With such a graph representation of W, event detection can then be reduced to a graph partitioning task, i.e. to divide the graph G into subgraphs. Our goal is to subdivide the vertices of the graph into disjoint clusters in such a way that each cluster would contain news items that probably correspond to the same economical or finance event. The constraints in (1) imply that the events should be localized in time and be attributed to the same company (or group of companies, or to the same economical sector, country).

figure a

4 Empirical Result

We now test the performance of Algorithm 1 for real world event detection problems. We first describe the data and some implementation details, and then present the event detection results.

4.1 Data Description

Providers of news analytics obtain and aggregate data from different sources (including news agencies and business reports) and social media. Our data cover the period from January 1, 2015 to January 31, 2015 (i.e. 22 trading days). We consider all the news released during this period. Initially we performed data selection and cleaning process.

Descriptive statistics of news flow can be found in Table 1. The total amount of news items issued in January was 134199. Table 1 shows that the average amount of news published per day was 4329. There were days with the very low intensity of news flow (e.g. only 30 economic and financial news items were published on January, 1 of 2015), while some days exhibit a much higher amount of published news items (e.g. 10238 news items were issued on January, 29 of 2015).
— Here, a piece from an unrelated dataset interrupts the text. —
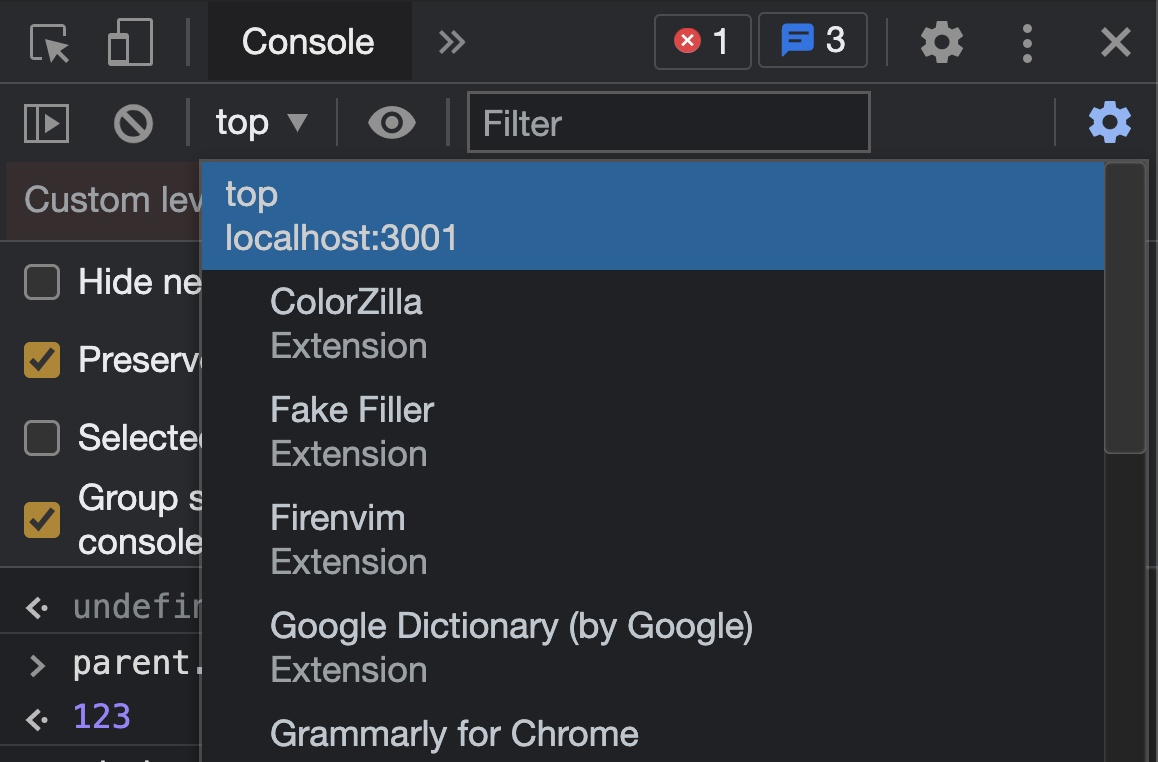This screenshot has height=762, width=1158.
Task: Switch to the Console tab
Action: (308, 42)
Table 1. Descriptive statistics of news flow in January, 2015

Figure 1 shows that the average amount of holiday news items is much less than that of holidays. Therefore, we eliminate all holiday news from the study. The news flow is highly noisy and time series of news flow data exhibit self-similarity and fractality [19, 21, 22]. Examining the problem of handling the noisy information in the Twitter data, the paper [6] uses a homogeneous Poisson process as a statistical model.

Fig. 1.
figure 1

Daily dynamics of the news flow in January, 2015

4.2 Event Detection Results

We would like to group similar news items into the same cluster in such a way that they could correspond to a real world event. We implement the event detection algorithm and obtain empirical results for different values of temporal threshold \(\theta = 0.5, 1, 3, 6, 12\) h for the detection of event clusters. The results are presented in Tables 2 and 3. Table 2 exhibits the distribution of amount of cascades with dependence to the size of the cascade for different values of \(\theta \). Table 3 presents the sizes of connectivity components and temporal durations of corresponding news cascades for different values of \(\theta \).
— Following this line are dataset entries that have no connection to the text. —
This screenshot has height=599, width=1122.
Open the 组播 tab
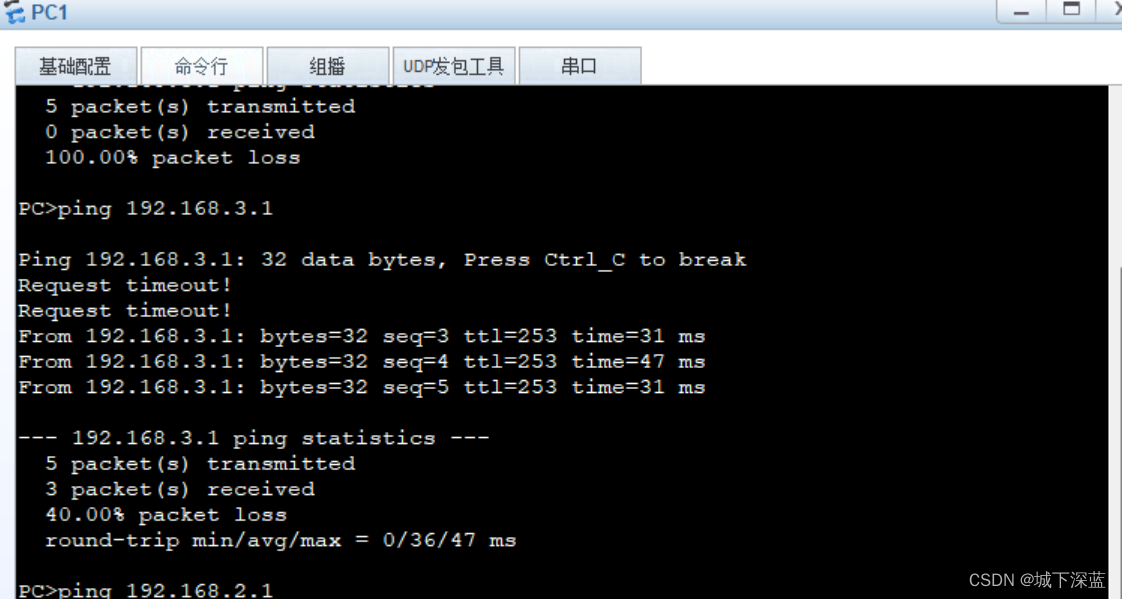(328, 67)
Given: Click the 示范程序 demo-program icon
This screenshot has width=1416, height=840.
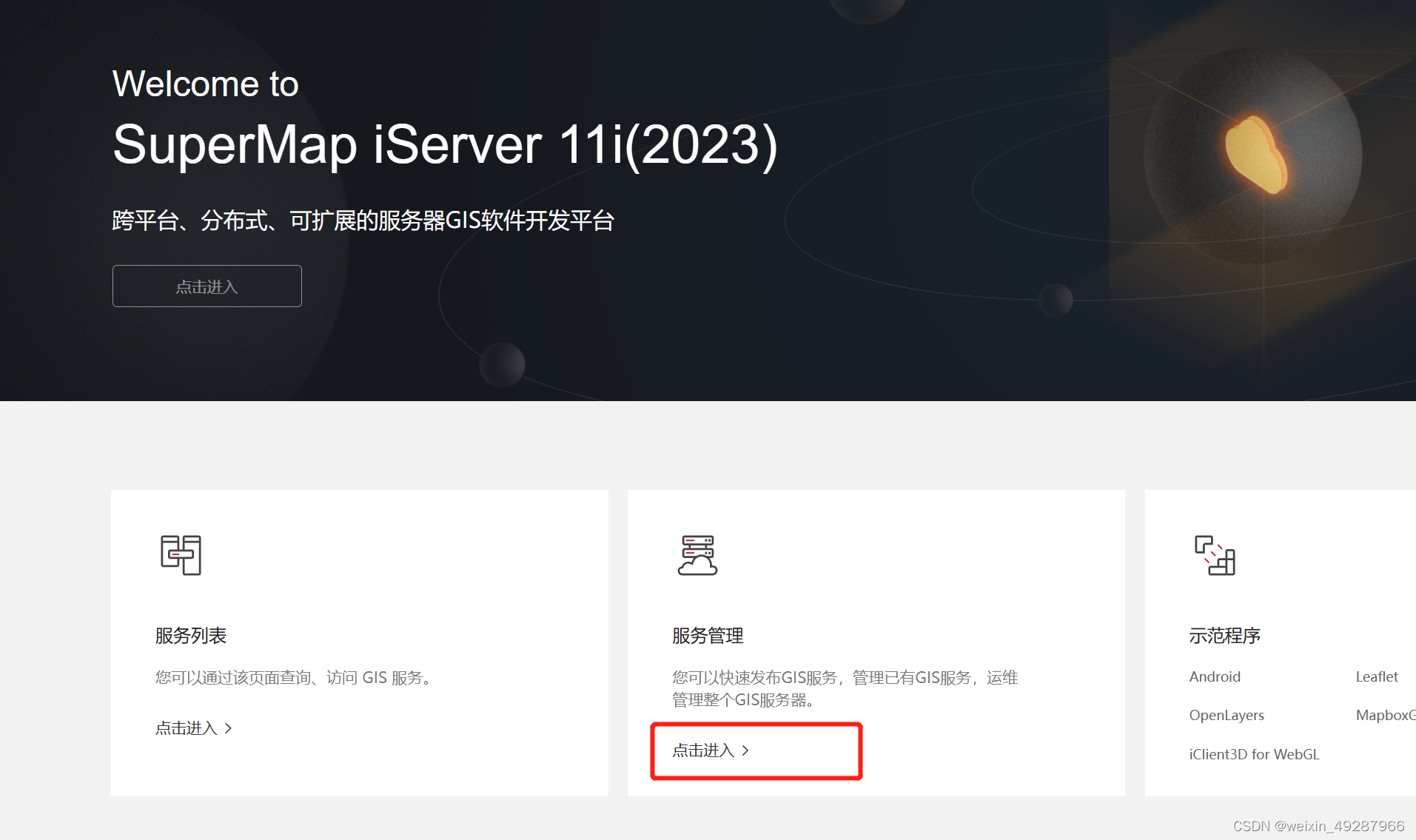Looking at the screenshot, I should click(x=1214, y=557).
As can be seen from Table 2, the distribution of the sizes of connectivity components is fairly stable regardless of the parameter \(\theta \). At the same time, Table 3 shows that most of the connectivity components correspond to small-sized cascades (ranging from 2 to 10 news). This small-sized cascades can not reflect an event. It is obvious that an increase of the parameter \(\theta \) must lead to the appearance of larger-sized connectivity components, and corresponding cascades may last the entire period under consideration. In our opinion, taking the value of \(\theta \) more than 12 h could lead to the unification of the whole news flow for a quite large company in one cascade. In our opinion, if an event occurred, then the discussion of it in the news flow will occur quite intensively. At the same time, the continuity of the working day of the world financial market will not allow to forget the event, and news will be published in Asian, European and American financial markets, and so on. Therefore, in our opinion, in order to detect events it is quite enough to take \(\theta \) in the interval from 3 to 6 h.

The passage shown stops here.